* Exercise goal: Whenever "text" appears in a line, please copy that line from the data.

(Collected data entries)
--------------------------------------------------

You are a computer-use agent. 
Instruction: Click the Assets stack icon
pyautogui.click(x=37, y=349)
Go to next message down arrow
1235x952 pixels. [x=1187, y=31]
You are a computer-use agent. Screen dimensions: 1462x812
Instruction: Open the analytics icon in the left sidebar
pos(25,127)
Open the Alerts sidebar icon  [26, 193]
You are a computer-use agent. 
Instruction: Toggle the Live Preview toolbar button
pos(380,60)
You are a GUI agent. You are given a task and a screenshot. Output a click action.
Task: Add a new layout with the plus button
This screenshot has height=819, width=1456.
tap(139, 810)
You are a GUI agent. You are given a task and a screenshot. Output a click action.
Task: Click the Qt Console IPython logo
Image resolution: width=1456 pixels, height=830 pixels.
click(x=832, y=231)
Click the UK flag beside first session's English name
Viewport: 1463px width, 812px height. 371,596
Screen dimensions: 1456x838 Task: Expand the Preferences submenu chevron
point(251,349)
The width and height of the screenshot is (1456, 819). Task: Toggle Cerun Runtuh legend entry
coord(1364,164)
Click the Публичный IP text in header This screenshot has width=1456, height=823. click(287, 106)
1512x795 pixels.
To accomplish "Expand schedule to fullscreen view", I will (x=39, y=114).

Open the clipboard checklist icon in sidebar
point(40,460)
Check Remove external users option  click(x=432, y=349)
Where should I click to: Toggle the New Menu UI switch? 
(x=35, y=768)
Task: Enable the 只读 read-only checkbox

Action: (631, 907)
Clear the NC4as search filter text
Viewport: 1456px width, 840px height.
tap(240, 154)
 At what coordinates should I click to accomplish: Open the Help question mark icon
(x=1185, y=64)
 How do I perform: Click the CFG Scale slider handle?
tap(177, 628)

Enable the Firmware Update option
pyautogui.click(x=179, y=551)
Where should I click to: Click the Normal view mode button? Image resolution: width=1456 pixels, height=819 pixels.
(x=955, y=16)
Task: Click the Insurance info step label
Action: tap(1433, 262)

--------------------------------------------------

* Answer:
Click the Публичный IP text in header This screenshot has width=1456, height=823. click(287, 106)
Clear the NC4as search filter text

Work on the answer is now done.